7. Since it’s a Marvel super hero movie, there is some humor. This humor is pretty good. Very Disney to me, as opposed to the smarminess of Iron Man’s humor. As an aside in an aside, the love interest is the only one interested in human beings outside Wakande. She rubs off on the king but as I’ve said I don’t see her in the other Wakandans; they’re content to keep what they have. The point I keep trying to make is they have wealth but they also have knowledge. One can understand wanting to keep wealth, if only because it’s in better hands with you than with others, but what excuse is there for not sharing knowledge? And there is zero sexuality. None. One kiss at the very end. Felt like that was dumbed down for kids.
8. When the sister came on, I wondered out loud if they were going to call her Q and her lab Q Branch. I doubt you have to pay 007 films for using their device. Of course Q Branch used to be somewhat realistic, though the connection of Bond films to the real world is long gone. This was absurdity. I have trouble with things that violate the laws of physics haphazardly. To me, the challenge is inventing a world in which certain things function differently, not one where you can make up whatever you want as you go. Oddly, the super hero powers weren’t much. The movie actually operates on the loss of powers, which is a bit lifted from Superman after exposure to one of the gazillion forms of Kryptonite they’d invent as needed to make Superman weak, temporarily evil, temporarily dead, whatever. I think they could have made more of the losing of power and regaining of it than they did. It really was just a plot device. In the cartoon universe, that should to me become a moral issue about what powers really are. Example: why not bring the dude back to life and talk to him about how his powers are weakened, maybe because there is a usurper king, and then it becomes about regaining his powers through conflict with his cousin and the legacy of kingship that he now questions. I saw none of that questioning in this movie.

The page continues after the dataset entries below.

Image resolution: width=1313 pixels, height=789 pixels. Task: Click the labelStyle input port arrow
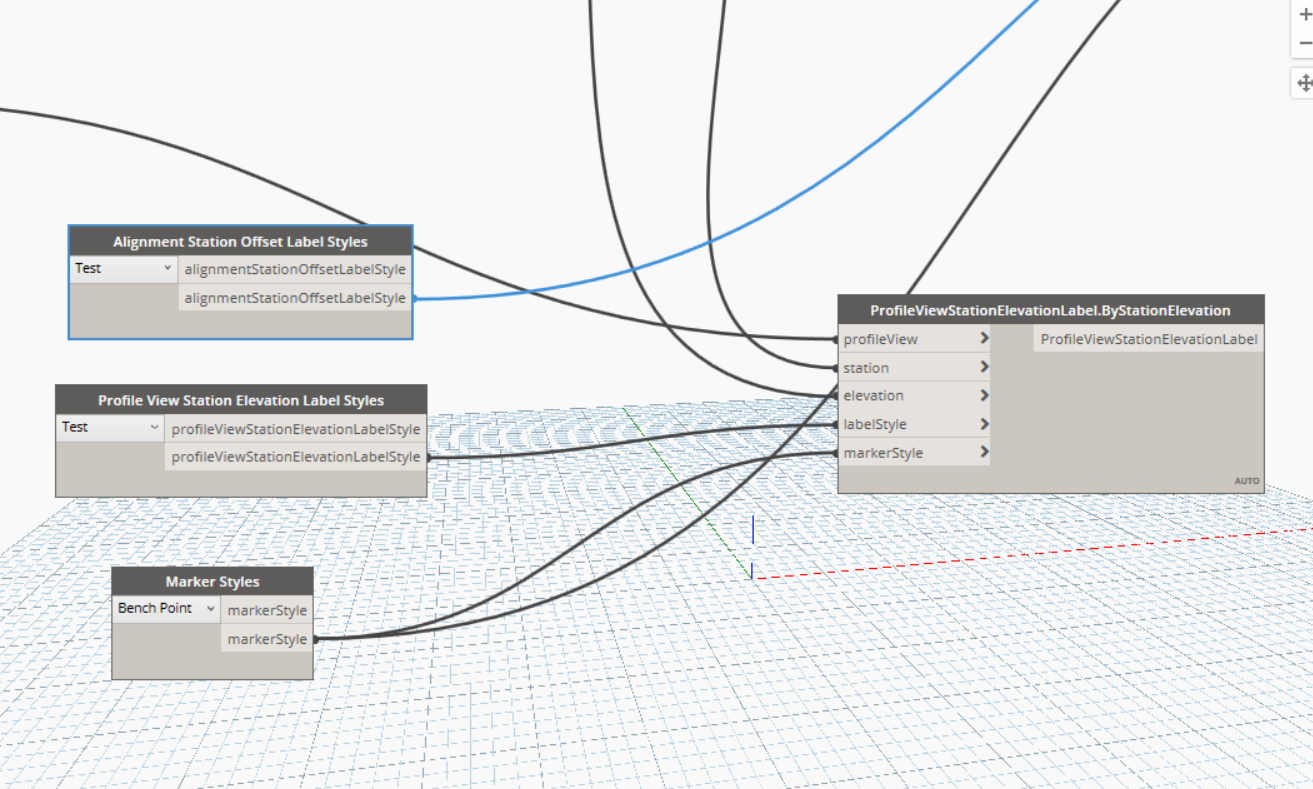[984, 424]
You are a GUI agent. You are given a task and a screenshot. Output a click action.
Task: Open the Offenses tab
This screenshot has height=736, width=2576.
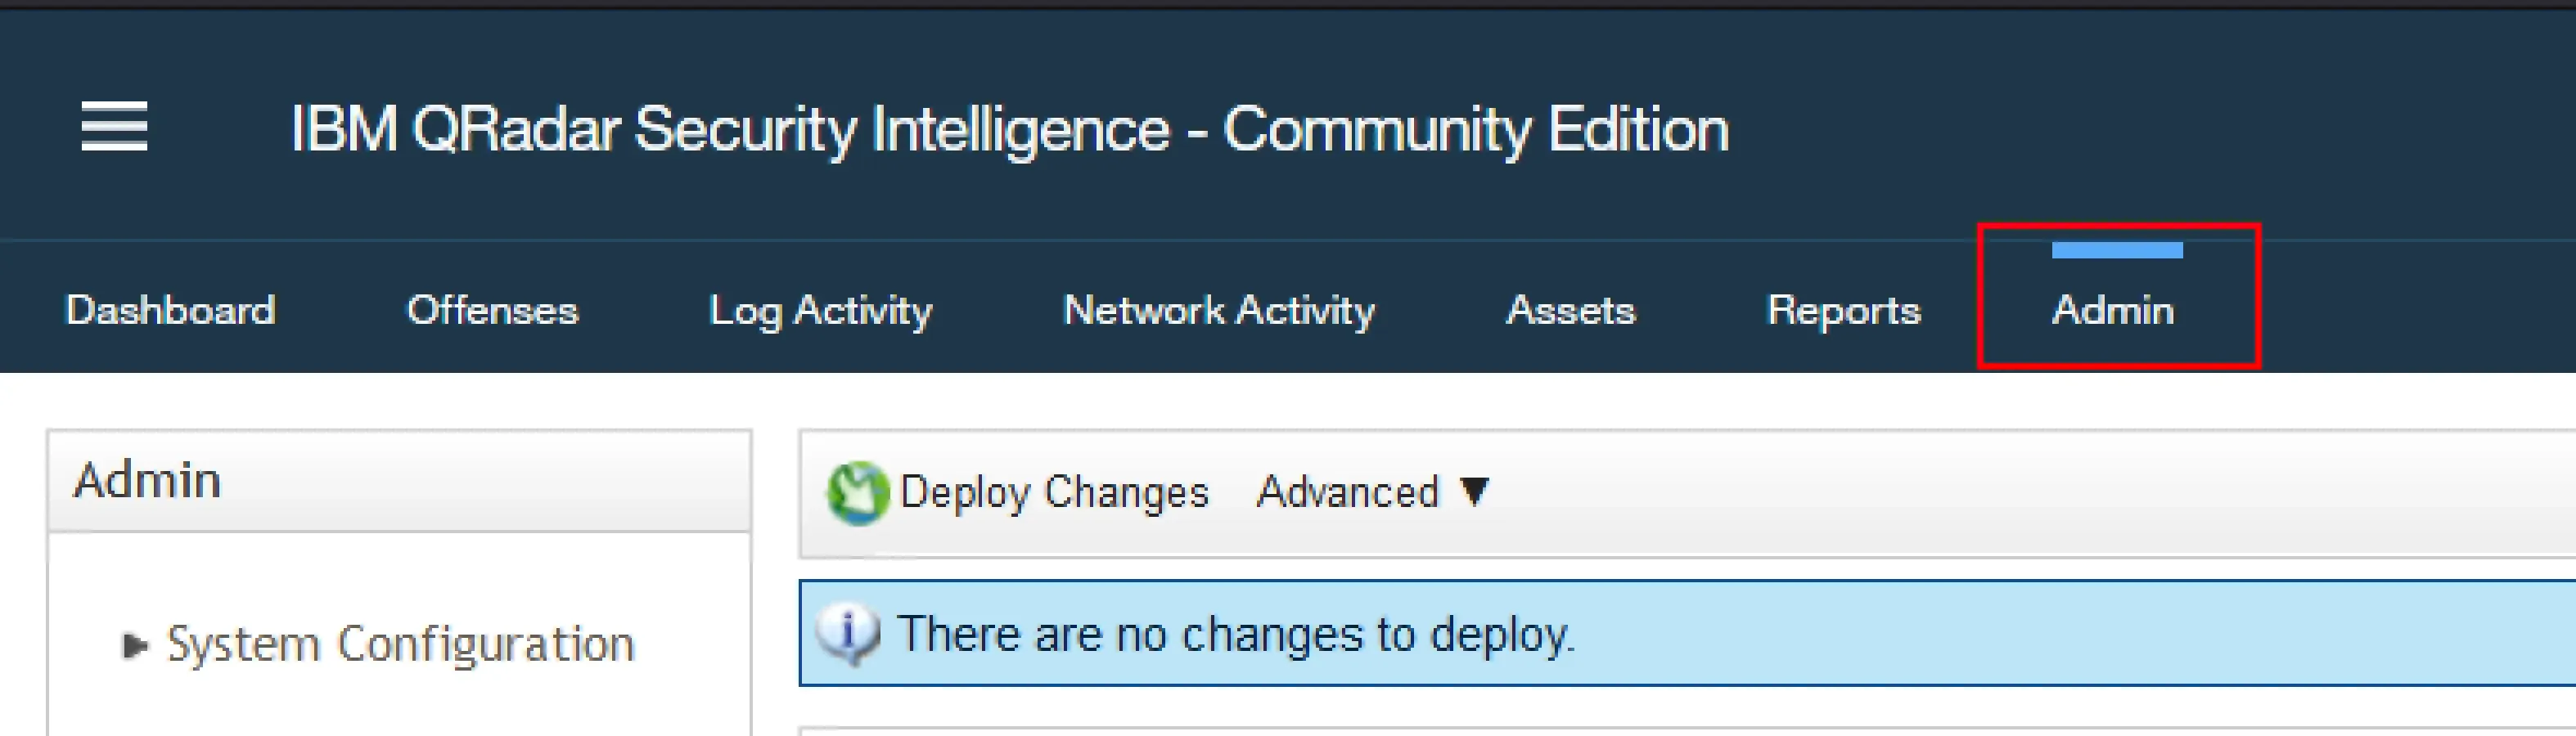(492, 310)
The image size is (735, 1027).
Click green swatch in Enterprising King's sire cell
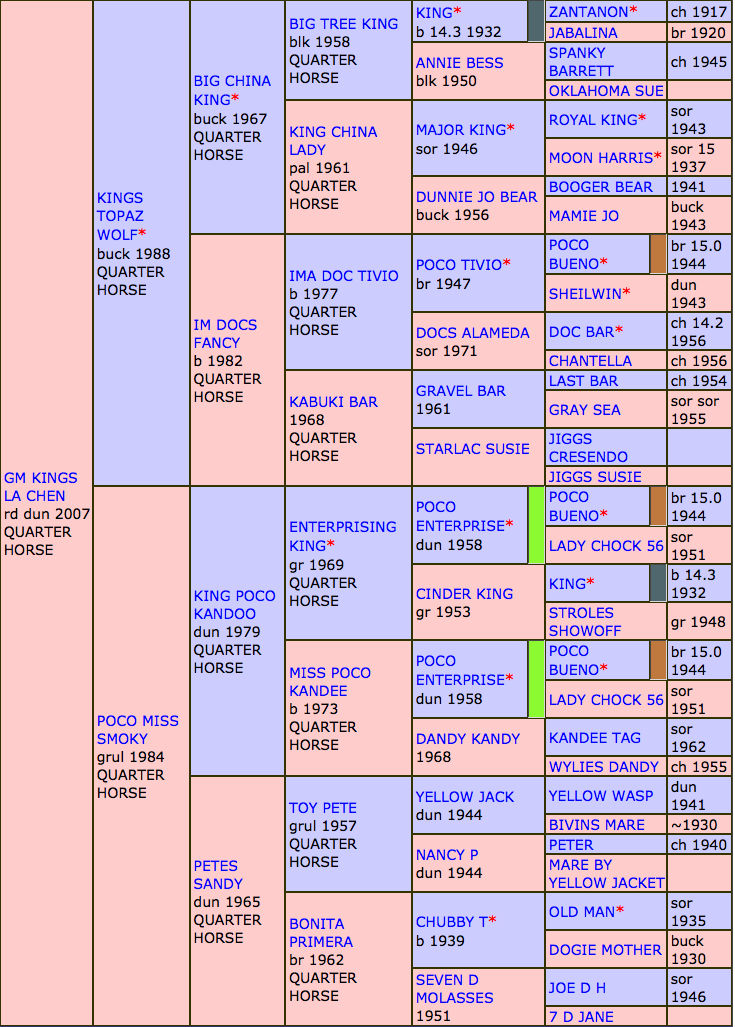[x=535, y=525]
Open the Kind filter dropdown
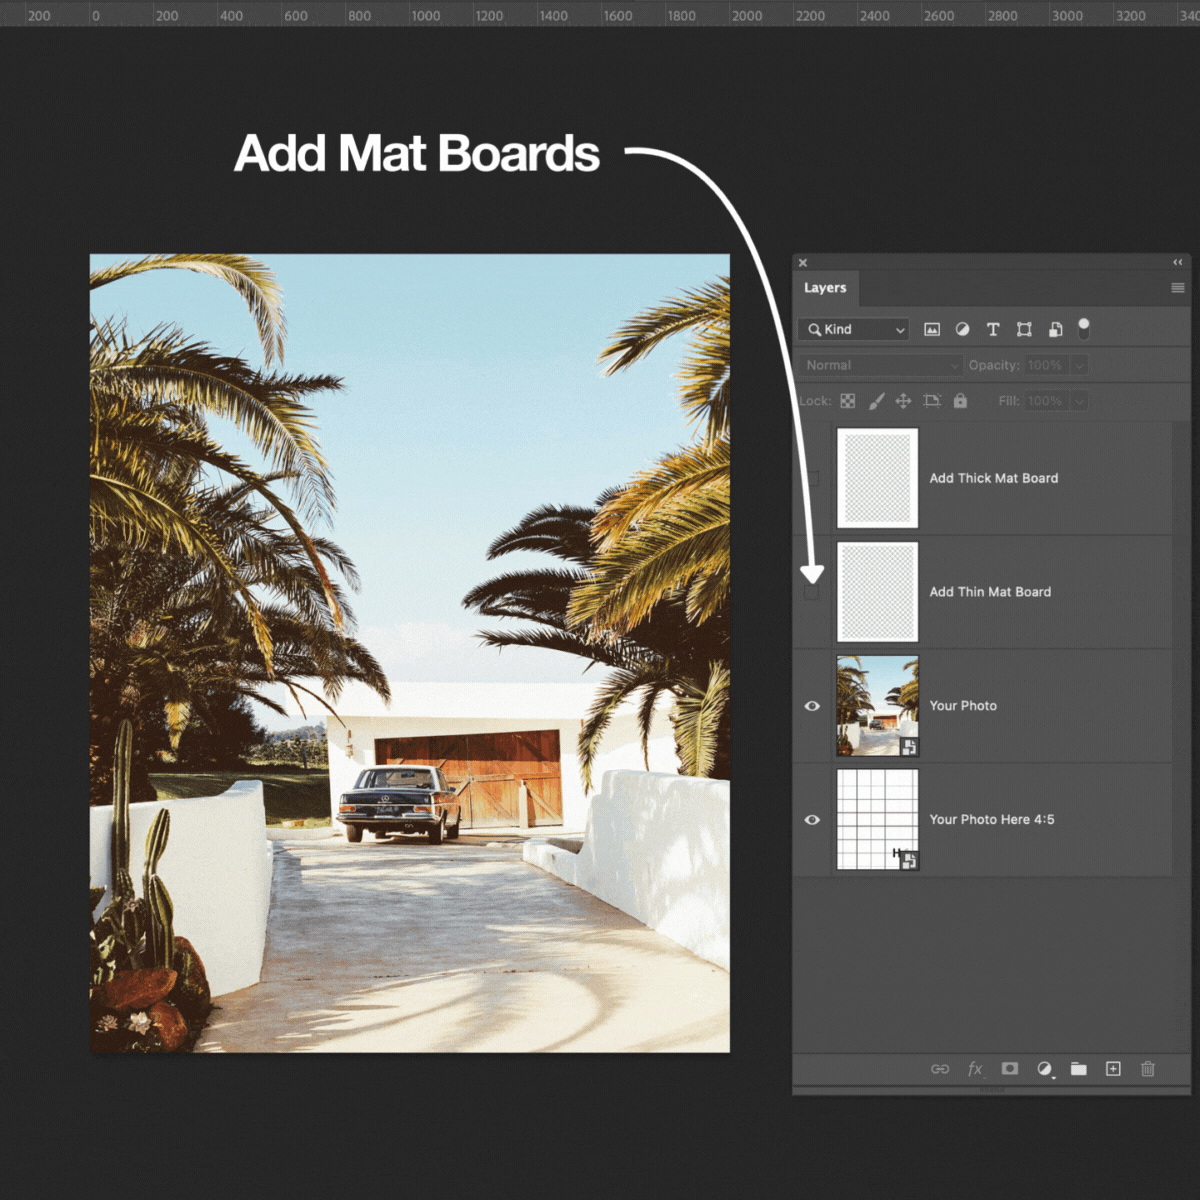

9. I decided to label this post ‘is it the ultimate Republican movie’ because the people of Wakande are anti-immigrant, anti-diversity and prone to violence amongst themselves (which they contain in ritual combat). Their attitude is literally I got mine but they take it to the furthest extent: we not only won’t help you but we won’t even try to make money off helping you because we got ours and screw the rest of you. The movie argues for tribal purity. One telling moment is when the revived king is told he’s the first to visit that tribe in centuries. Really? In centuries, their king didn’t bleeping bother with them though it clearly isn’t that far away? Each tribe has a specific look and apparently specific customs and it doesn’t seem like they mix outside of maybe the central city and ritual occasions. Now, yes the movie makes fun of the white character but it’s for not belonging there. I get the point: black people have often been told they don’t belong so it’s funny when it happens in the movie. I didn’t mind it but if you really think that’s great then you need to reread what I’ve just written. The moral world of this movie is so confused I can see it as an anti-African movie: the Wakandans did nothing about the slave trade, do nothing about the modern slave trade (the first scene is Nigeria, so presumably Boko Harem kidnapping women for sex slavery), and they blindly follow king author while placing loyalty to tribe above even sharing medical knowledge with the world, all while they have ‘spies’ all over the world so they know exactly how bad things are for most people.